Looking across the distances tested, most of the jet dryer-launched viruses landed about 0.25 meters away. But at three meters, the number of plaque-forming viruses spread by the jet dryer was 500-fold greater than that from the warm air dryer (paper towels launched zero to this distance). In total across the distances, the jet dryer spread 20 times more viruses than the warm dryer and more than 190 times more than the paper towels.

With the air sampling data, the researchers looked at how long viruses lingered in the air after the drying methods were used. Fifteen minutes after a jet dryer blast, there were 50 times more viral particles in the air than after a warm air dryer and 100 times more than after paper towel use. The data also suggested that the jet dryer-launched viruses would float beyond the 15 minutes.
 

Novocaine

Member
I mean the second you walk into a public toilet you instantly inhale a lung full of shit particles. Damage is already done.

I've always rathered paper towel anyway, air dryers don't dry as well.
 
Germs are literally everywhere. Unless you're bathing in hand sanitizer and washing your hands like a surgeon every couple hours, you're covered with them.

No use freaking out over it.
 

pixelation

Member
The things were already bad because it has a narrow opening so occasionally your hands bump it and inevitably touch another surface that poor hand washers have touched.

How i hate it when that happens, i then go and wash my hands again.
 

mdubs

Banned
You probably already get like 50x more germs just by pushing the door on the way out anyways.

Plus viruses from when people cough and such. Blast dryers are one of the best things to become popular recently, makes drying hands so much better than the low power ones
 

Zaptruder

Banned
Wash your hands properly and you should have basically no germs left on your hand.

Also, normal public surfaces will have a great number of germs - hand rails, door handles, public keyboards especially, etc.

Life time cost for one of those Dyson hand dryers substantially lower than normal air blowers, and much much lower than paper based drying products still - translating to substantially lower environmental footprint.

With all that been said, many people don't wash their hands properly, and without good cleaning and maintenance of those units, grime and bacteria will build up!
 

Maengun1

Member
I never get the debate over paper towels vs. air dryer. I wash my hands, shake off the drops, if necessary pat my hands on the side of my shirt, and walk off. They're dry within 10 seconds.
 
You know when you go into a bathroom and someone's taking a shit and it smells bad? Do you know why that is? it's because microscopic particles of actual shit are entering your nose, touching your nose skin, entering your nasal canal. Making contact with the surface of the inside of your body. Someone else's poop is literally inside your nose.

Who gives a shit about some non-existant germs that fly around in the air after you JUST WASHED YOUR HANDS
 

Bboy AJ

My dog was murdered by a 3.5mm audio port and I will not rest until the standard is dead
The water off your washed hands isn't viral filled.
 
People using these things have just washed their hands.....what germs are on their hands after just washing? Is there a point to washing?
 

MrMephistoX

Member
You probably already get like 50x more germs just by pushing the door on the way out anyways.

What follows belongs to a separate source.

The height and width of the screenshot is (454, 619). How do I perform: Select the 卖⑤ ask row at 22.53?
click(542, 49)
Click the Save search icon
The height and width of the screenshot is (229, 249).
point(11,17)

Plus viruses from when people cough and such. Blast dryers are one of the best things to become popular recently, makes drying hands so much better than the low power ones


This is why I open the door with paper towels and toss them to the floor if a waste bin isn't reachable or within throwing distance...yes I'm a monster.
 

Wensih

Member
If the dryers are installed with UV lights that automatically turn on when dryers are not being used and have a light curtain that shuts the UV light off when broken, then it might sterilize the area enough to prevent spreading bacteria and viral particles.
 

Hypron

Member
I still like them because they are so much faster than conventional hand dryers. The less time I spend in the bathroom the better.